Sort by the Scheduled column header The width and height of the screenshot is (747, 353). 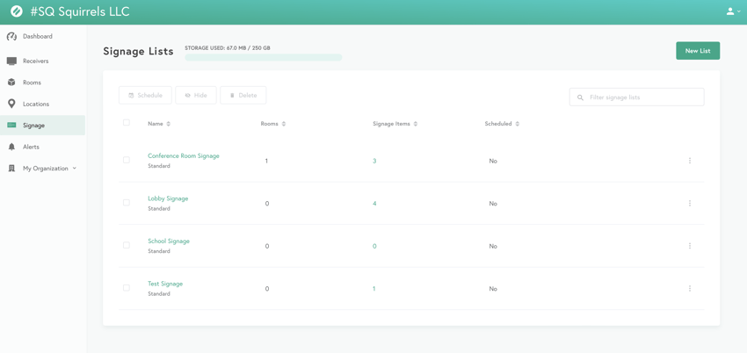[501, 124]
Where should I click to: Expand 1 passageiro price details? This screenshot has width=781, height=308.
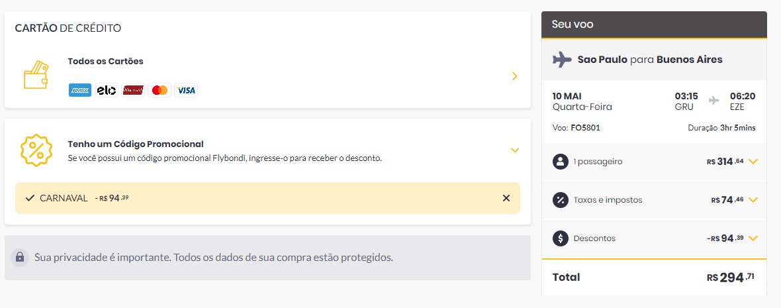click(x=753, y=162)
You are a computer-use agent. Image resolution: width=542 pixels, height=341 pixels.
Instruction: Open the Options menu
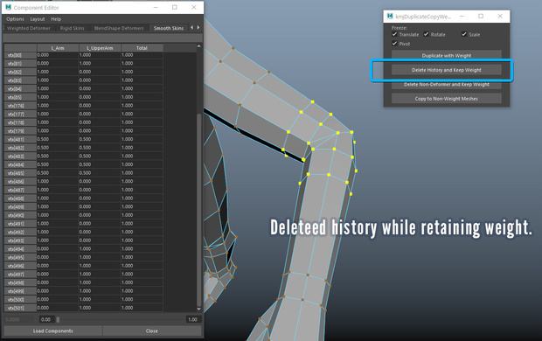click(15, 19)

> **The task**:
Everything from the line with "You are a computer-use" through the end of the listing above, both ends included, should be set down exactly; copy nothing else, and skip the pictures.

> **Task solution**:
You are a computer-use agent. Image resolution: width=542 pixels, height=341 pixels.
Instruction: Open the Options menu
click(15, 19)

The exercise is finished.